HAMMER TIME

NOVEMBER 2007

#68 – ISHIZUCHI-SAN

Blood oozed from the Yamabushi’s battered feet. My smoke filled test of endurance that morning suddenly paled in comparison. The wild eyed, white haired mountain ascetic, clothed in his white robes, conch shell strapped to his side, chatted with hikers outside the religious precinct at the top of the Ishizuchi-san Ropeway. His single pegged gettas, wooden thong-like footwear, were spattered in blood. Where he’d come from or where he was going with his balancing act, I had no idea but he was chatting to his audience quite calmly, despite the desperate condition of his feet. “Yeah every morning before breakfast I clamber over a dozen miles of broken ground, snap a few toes and peel back a nail here and there, just for the heck of it. Why don’t you try it? It’ll do yous all the power of good,” he was probably saying.
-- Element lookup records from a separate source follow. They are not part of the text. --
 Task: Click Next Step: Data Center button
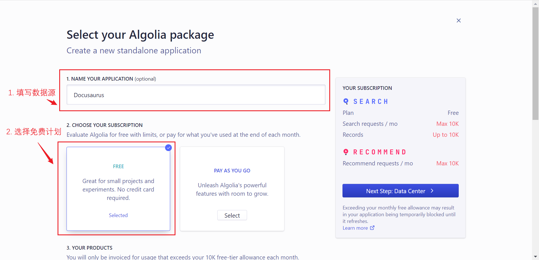click(400, 191)
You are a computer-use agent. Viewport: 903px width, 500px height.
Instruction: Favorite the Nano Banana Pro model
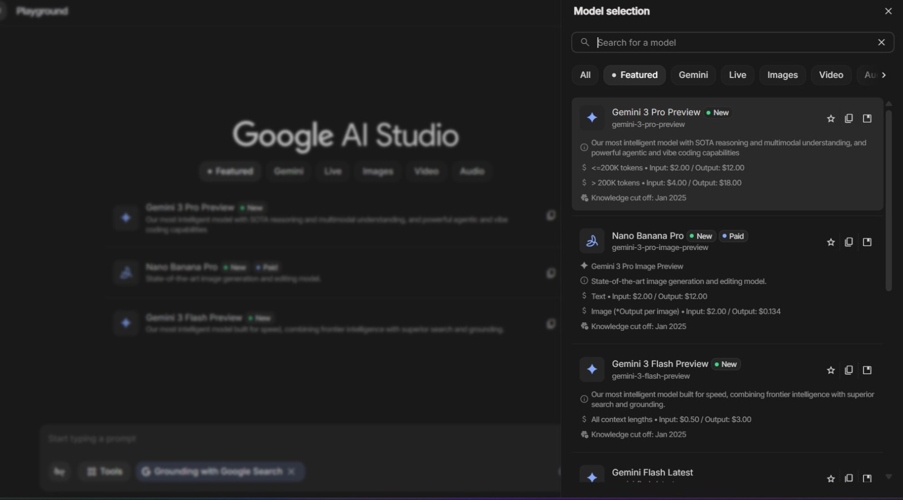pyautogui.click(x=830, y=242)
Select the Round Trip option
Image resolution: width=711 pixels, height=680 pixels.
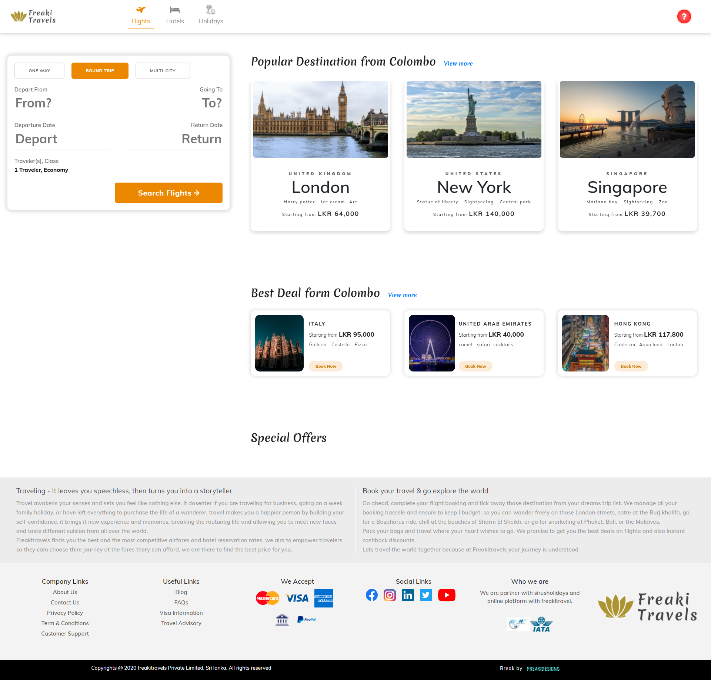100,70
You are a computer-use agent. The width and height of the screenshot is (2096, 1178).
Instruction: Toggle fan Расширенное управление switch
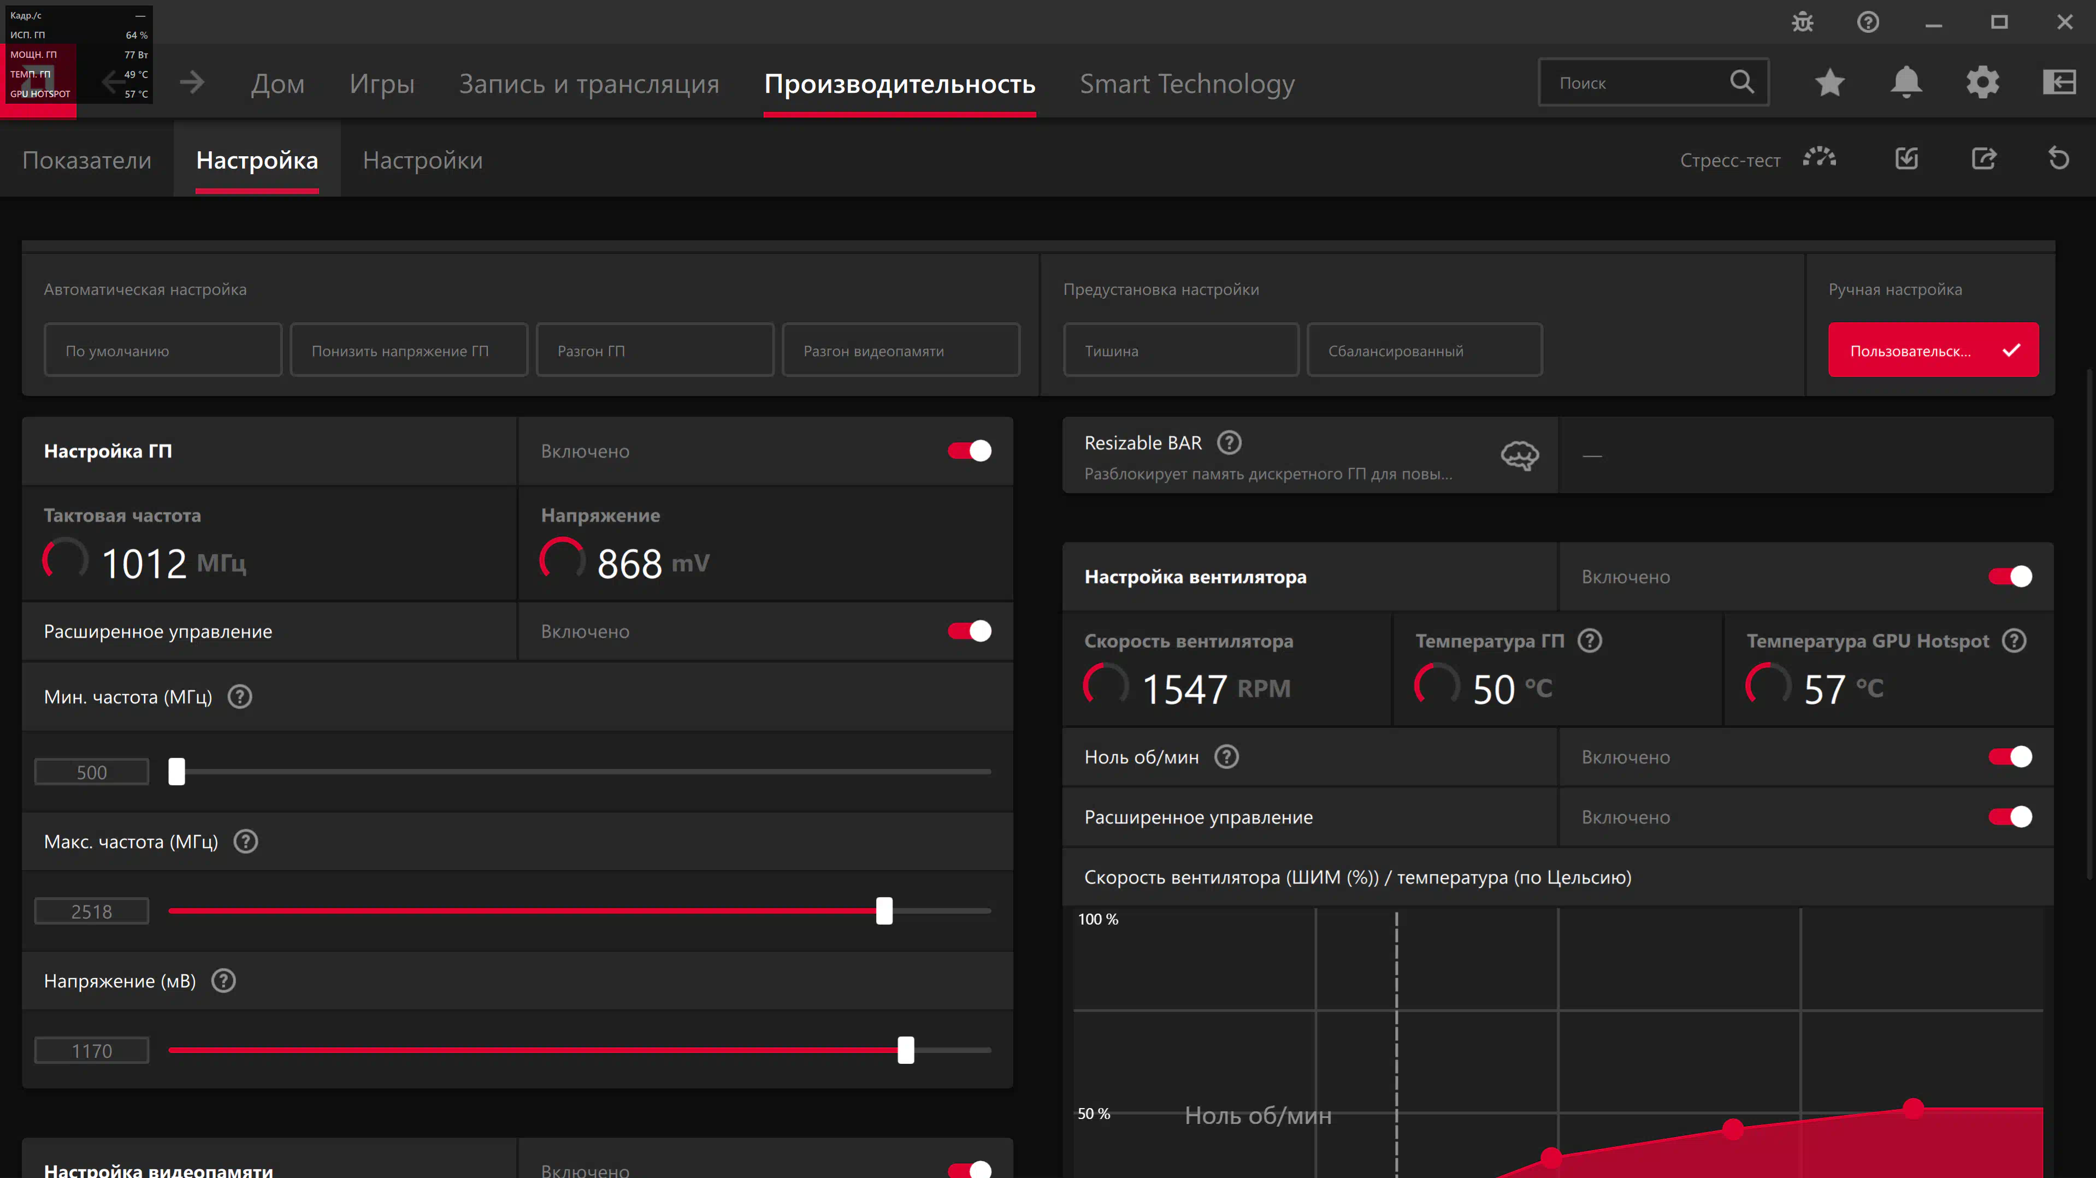click(2010, 817)
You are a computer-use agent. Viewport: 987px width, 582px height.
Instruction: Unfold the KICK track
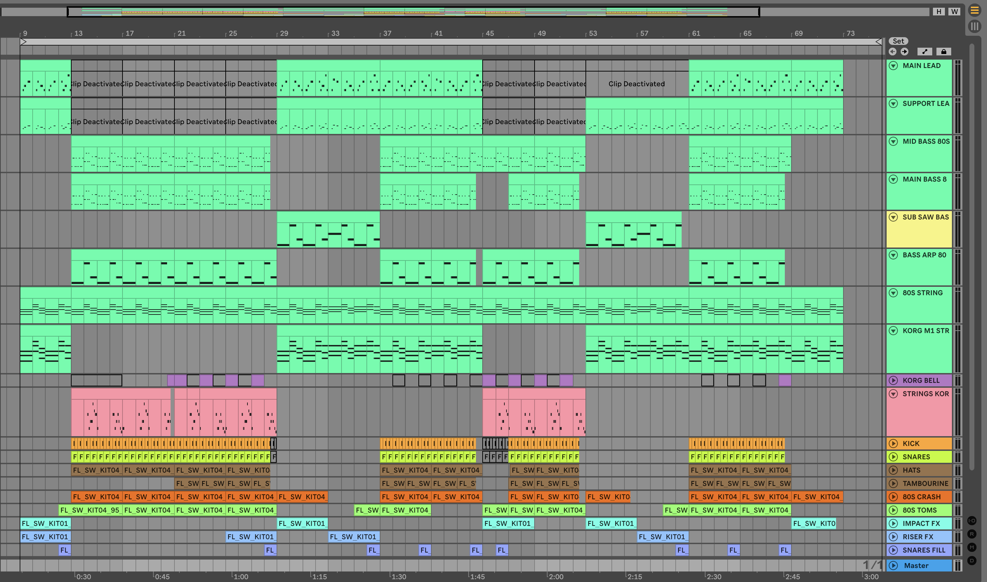tap(893, 444)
I should have taken a photo but at the time I felt it was a little intrusive.

ishizuchi 8

I took to the sun drenched woods, sporting my first bit of unblemished genkiness in weeks and scrambled up the heavy chains draped over the rock walls of Ishizuchi up to the shrine and hut on Misen. There, I took in the view across to the slender summit spine of Ishizuchi-san, one of the Hyakumeizan’s most dramatic scenes. Some hikers scrambled amongst the scatty, stunted timber on the peak’s western flank and I soon left a small but gathering crowd at the hut and joined in their pursuit.  It was a short scramble to the summit where I stood and put the entirety of Western Japan beneath my feet. Shikoku was conquered in a mere two days.